Middletown's Conservation Commission will hold a guided walk at the Guida Conservation Area on Saturday, April 23, at 9:30 a.m. (raindate Saturday, April 30 at 9:30 a.m.) to commemorate Earth Day and the release in print version of the newly updated Middletown Trail Guide. A naturalist will be on hand to show some animal artifacts. A presentation on the area's geology will kick off the event, led by Elisabeth Holder (former Earth Science teacher) and Kim Antol (Biology Teacher). The guided walk around the fields and woods of Guida will take place right after. Walkers should expect a gentle terrain, with spots that can get muddy at times.
We hope you can join us! In case of rain, contact 860-301-1980 for cancellation information. To see the Middletown Trail Guide online, visit the City of Middletown website:
Middletown has some fascinating geology. For about a hundred million years the area that we call Middletown was utterly landlocked, close to the very center of the supercontinent Pangaea. When Pangaea began to pull apart, Middletown was at the center of that action, too. Over time, giant faults dropped the central valley hundreds of feet, creating a dramatic rift that ran for several hundred miles. At the Guida Farm Conservation Area, you can see rare preserved evidence of this faulting and learn more about these events.Millions of years later Connecticut’s central valley was a rich environment for plants, animals, and for the native Americans who lived there.
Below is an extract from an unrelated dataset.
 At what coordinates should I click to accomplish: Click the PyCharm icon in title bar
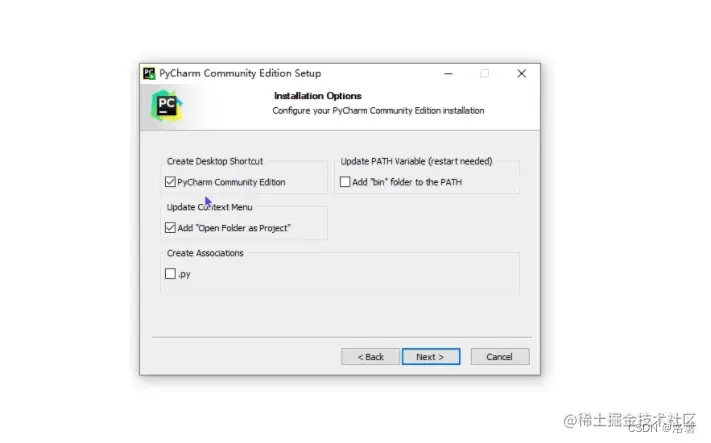[149, 73]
Annual flooding and a moderate climate provided some of the richest soil in the world for wild and cultivated plants. European settlers who arrived in the 17th century prospered in the area, as well. They grew abundant crops in the valley, while grazing animals and planting orchards in the hills. Through the 18th and 19th centuries, the wilderness was tamed by widespread farming, livestock grazing, and lumbering. Then a concern for preservation allowed towns, land trusts, and private citizens to set aside areas to be kept wild. Guida was one of the first properties to be preserved in Middletown by the the City and Conservation Commission. Since then, the City has purchased or otherwise protected nearly 4,000 acres, which everyone can enjoy.